**PROBLEM REQUIREMENTS:** Using the records below, quote only the span that opens with the line containing "Ablehnen (691, 2481)" and closes with the line containing "Mehr Informationen (564, 2511)", exactly and inclusively.

Saved entries:

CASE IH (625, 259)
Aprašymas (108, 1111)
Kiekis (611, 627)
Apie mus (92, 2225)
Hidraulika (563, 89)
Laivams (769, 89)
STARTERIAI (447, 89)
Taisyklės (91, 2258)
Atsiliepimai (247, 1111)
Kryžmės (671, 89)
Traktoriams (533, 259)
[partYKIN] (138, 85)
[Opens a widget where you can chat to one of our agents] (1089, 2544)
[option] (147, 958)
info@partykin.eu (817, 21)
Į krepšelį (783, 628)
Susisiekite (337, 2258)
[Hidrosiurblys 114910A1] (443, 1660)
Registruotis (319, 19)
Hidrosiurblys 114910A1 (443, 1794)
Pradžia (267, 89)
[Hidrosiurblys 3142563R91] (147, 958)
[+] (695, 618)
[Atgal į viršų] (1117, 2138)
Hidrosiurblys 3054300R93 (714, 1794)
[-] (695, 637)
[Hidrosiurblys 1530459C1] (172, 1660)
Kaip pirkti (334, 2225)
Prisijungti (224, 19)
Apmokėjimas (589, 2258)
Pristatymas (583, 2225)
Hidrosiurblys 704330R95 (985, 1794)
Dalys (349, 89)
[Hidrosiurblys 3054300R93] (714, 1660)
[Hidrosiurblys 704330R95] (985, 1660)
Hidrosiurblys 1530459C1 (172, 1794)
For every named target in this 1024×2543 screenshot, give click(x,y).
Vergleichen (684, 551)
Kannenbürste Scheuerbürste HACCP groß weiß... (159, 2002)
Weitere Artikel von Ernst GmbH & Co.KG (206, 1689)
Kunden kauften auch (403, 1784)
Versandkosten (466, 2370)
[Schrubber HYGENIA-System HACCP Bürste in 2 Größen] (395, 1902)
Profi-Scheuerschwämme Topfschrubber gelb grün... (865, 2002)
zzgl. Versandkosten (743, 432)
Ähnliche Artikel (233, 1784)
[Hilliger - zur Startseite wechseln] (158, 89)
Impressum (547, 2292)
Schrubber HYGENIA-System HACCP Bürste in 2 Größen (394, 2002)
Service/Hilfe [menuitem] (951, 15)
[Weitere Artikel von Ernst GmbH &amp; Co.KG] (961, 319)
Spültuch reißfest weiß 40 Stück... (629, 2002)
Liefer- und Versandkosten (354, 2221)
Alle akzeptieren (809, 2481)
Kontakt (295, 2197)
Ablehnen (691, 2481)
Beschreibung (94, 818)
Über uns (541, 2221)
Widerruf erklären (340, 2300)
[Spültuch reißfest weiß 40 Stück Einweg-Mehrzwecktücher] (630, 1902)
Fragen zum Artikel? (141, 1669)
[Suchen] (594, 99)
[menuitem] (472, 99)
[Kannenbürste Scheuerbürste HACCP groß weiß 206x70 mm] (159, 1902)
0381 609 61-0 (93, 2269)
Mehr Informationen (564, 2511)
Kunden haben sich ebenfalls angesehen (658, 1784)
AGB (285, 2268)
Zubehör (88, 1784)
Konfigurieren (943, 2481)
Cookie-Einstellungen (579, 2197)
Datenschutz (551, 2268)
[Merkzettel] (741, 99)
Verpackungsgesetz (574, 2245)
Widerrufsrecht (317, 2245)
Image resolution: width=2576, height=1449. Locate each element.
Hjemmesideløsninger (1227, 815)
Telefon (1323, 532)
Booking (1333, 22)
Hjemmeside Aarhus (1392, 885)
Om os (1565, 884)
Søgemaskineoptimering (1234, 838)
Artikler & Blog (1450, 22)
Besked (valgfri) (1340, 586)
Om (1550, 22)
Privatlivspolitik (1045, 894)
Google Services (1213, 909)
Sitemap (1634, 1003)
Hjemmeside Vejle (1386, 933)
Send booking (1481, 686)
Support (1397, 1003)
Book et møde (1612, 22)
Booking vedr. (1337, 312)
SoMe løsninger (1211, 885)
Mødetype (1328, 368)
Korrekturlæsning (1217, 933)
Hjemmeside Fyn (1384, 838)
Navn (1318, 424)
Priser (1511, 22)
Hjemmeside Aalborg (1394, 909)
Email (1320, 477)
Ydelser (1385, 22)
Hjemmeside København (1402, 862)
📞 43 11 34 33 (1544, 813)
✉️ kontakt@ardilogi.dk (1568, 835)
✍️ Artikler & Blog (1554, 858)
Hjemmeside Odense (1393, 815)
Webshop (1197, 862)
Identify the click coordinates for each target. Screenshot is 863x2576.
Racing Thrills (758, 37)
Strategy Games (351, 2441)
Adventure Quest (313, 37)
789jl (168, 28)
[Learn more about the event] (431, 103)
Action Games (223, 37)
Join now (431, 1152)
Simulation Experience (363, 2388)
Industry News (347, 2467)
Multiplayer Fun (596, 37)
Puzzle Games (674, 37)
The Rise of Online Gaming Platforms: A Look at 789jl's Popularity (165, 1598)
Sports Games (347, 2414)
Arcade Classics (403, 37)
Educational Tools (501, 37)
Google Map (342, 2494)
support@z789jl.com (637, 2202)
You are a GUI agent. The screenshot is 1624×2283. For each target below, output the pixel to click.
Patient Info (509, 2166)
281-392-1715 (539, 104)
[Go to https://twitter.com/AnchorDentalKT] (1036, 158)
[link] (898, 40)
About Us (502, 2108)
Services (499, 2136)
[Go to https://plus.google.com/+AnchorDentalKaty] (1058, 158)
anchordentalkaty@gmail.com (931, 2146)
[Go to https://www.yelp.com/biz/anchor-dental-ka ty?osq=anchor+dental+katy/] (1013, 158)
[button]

**EXERCISE ANSWER:**
Ablehnen (691, 2481)
Beschreibung (94, 818)
Über uns (541, 2221)
Widerruf erklären (340, 2300)
[Spültuch reißfest weiß 40 Stück Einweg-Mehrzwecktücher] (630, 1902)
Fragen zum Artikel? (141, 1669)
[Suchen] (594, 99)
[menuitem] (472, 99)
[Kannenbürste Scheuerbürste HACCP groß weiß 206x70 mm] (159, 1902)
0381 609 61-0 (93, 2269)
Mehr Informationen (564, 2511)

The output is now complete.